SHORT TASK.
Reproduce all of the following lines verbatim, without changing anything.

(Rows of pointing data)
-------

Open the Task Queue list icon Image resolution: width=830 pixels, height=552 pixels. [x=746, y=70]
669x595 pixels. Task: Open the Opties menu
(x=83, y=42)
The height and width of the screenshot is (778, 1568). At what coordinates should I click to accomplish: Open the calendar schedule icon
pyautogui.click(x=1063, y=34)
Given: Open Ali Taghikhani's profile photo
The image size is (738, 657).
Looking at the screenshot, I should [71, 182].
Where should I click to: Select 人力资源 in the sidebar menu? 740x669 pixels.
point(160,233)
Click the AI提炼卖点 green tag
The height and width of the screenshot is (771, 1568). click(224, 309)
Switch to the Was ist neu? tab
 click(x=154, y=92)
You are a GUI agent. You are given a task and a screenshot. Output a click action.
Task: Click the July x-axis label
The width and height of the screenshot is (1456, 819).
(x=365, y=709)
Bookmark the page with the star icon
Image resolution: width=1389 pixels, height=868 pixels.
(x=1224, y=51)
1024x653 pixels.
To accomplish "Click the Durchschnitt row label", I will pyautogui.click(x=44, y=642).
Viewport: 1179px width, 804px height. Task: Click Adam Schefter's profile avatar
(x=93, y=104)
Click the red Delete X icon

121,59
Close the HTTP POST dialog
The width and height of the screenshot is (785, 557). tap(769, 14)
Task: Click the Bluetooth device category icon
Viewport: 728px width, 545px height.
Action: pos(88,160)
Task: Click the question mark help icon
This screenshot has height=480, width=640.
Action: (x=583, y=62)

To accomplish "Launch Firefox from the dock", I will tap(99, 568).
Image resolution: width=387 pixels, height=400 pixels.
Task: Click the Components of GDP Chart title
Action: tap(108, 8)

-------

CORRECT RESPONSE.
Open the Task Queue list icon Image resolution: width=830 pixels, height=552 pixels. [x=746, y=70]
669x595 pixels. Task: Open the Opties menu
(x=83, y=42)
The height and width of the screenshot is (778, 1568). At what coordinates should I click to accomplish: Open the calendar schedule icon
pyautogui.click(x=1063, y=34)
Given: Open Ali Taghikhani's profile photo
The image size is (738, 657).
Looking at the screenshot, I should [71, 182].
Where should I click to: Select 人力资源 in the sidebar menu? 740x669 pixels.
point(160,233)
Click the AI提炼卖点 green tag
The height and width of the screenshot is (771, 1568). click(224, 309)
Switch to the Was ist neu? tab
 click(x=154, y=92)
You are a GUI agent. You are given a task and a screenshot. Output a click action.
Task: Click the July x-axis label
The width and height of the screenshot is (1456, 819).
(x=365, y=709)
Bookmark the page with the star icon
Image resolution: width=1389 pixels, height=868 pixels.
(x=1224, y=51)
1024x653 pixels.
To accomplish "Click the Durchschnitt row label", I will pyautogui.click(x=44, y=642).
Viewport: 1179px width, 804px height. Task: Click Adam Schefter's profile avatar
(x=93, y=104)
Click the red Delete X icon

121,59
Close the HTTP POST dialog
The width and height of the screenshot is (785, 557). tap(769, 14)
Task: Click the Bluetooth device category icon
Viewport: 728px width, 545px height.
Action: pos(88,160)
Task: Click the question mark help icon
This screenshot has height=480, width=640.
Action: (x=583, y=62)

To accomplish "Launch Firefox from the dock", I will tap(99, 568).
Image resolution: width=387 pixels, height=400 pixels.
Task: Click the Components of GDP Chart title
Action: tap(108, 8)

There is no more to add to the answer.